Re: Wheel PSI Ratings

Hmm, Are we putting this in tires now :laugh:


----------



## Guest (Nov 12, 2007)

Re: Wheel PSI Ratings

Agreed ,,C what happens if this stuff goes into tires HMMMMMMMMMMMMM :laugh:


----------



## C Nash (Nov 12, 2007)

Re: Wheel PSI Ratings

Guess it cleans them out and makes the air smell good :laugh:  :laugh:  Well, you know, that air sure does stink when letting out   Guess we'll be drinking that stuff next :laugh:  :laugh:


----------



## TexasClodhopper (Nov 12, 2007)

Re: Wheel PSI Ratings

We all know by now that this "calgon" topic just goes round-n-round-n-round-n- ........... now here's proof!


----------



## Guest (Nov 12, 2007)

Re: Wheel PSI Ratings

That's  :laugh:  :laugh:  :laugh:  Tex


----------



## benwd (Nov 13, 2007)

Re: Wheel PSI Ratings

Sorry--my last post was on the wrong thread.
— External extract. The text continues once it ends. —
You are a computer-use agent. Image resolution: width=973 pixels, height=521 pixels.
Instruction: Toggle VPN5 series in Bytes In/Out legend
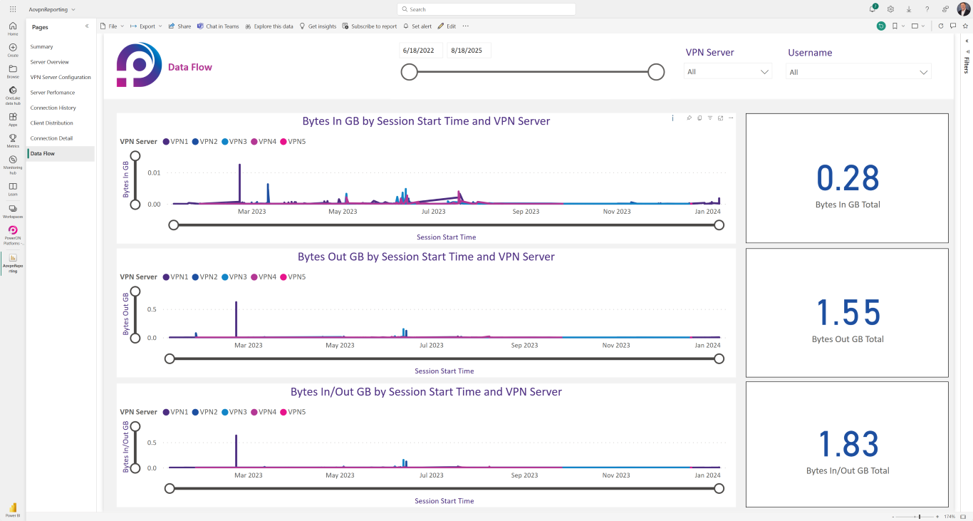pyautogui.click(x=292, y=412)
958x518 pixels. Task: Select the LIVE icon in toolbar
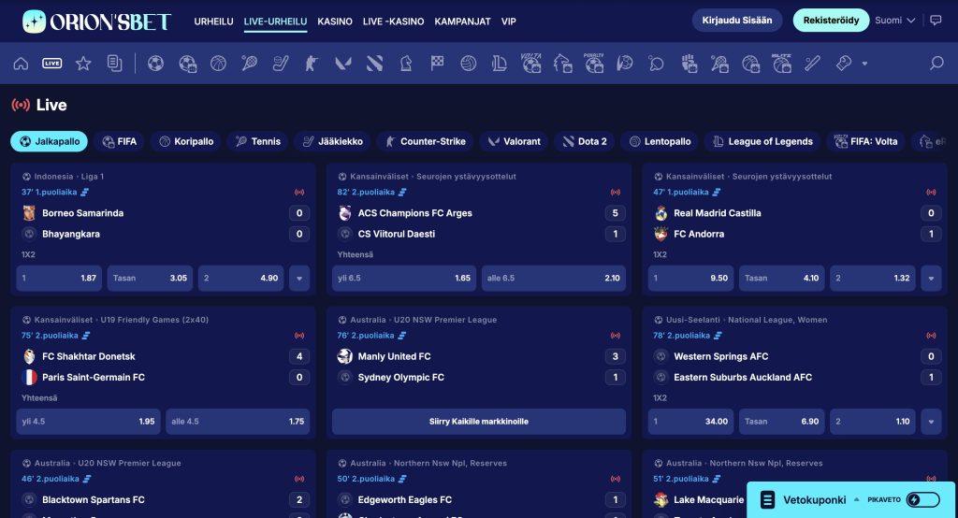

I can't figure out how to edit on this forum.


----------



## TexasClodhopper (Nov 13, 2007)

Re: Wheel PSI Ratings

You have 30 minutes to edit a post.  There's an "Edit" button that shows up where "Quote" and "Reply" are in the upper right of each post.

It is only there for this short time, so there's no editing after that.

And there is no "Delete".  You have to erase everything and please put something like "Post deleted" in the "Subject" line.

OK?  :approve:


----------



## benwd (Nov 13, 2007)

Re: Wheel PSI Ratings

OK


----------



## C Nash (Nov 13, 2007)

Re: Wheel PSI Ratings

think we all knew that you had just posted it in the wrong thread but, just couldn't let it pass without ribbing you some :laugh:  :laugh:


----------



## benwd (Nov 13, 2007)

Re: Wheel PSI Ratings

OK----I thought they were funny.


----------



## s.harrington (Nov 24, 2007)

Re: Wheel PSI Ratings

My last E rated tires were 6 ply sidewall and were 65 psi max tires.  I don't remember the brand but got them at Les Schwab Tires 7-8 years ago.  You may want to look around for better tires.


----------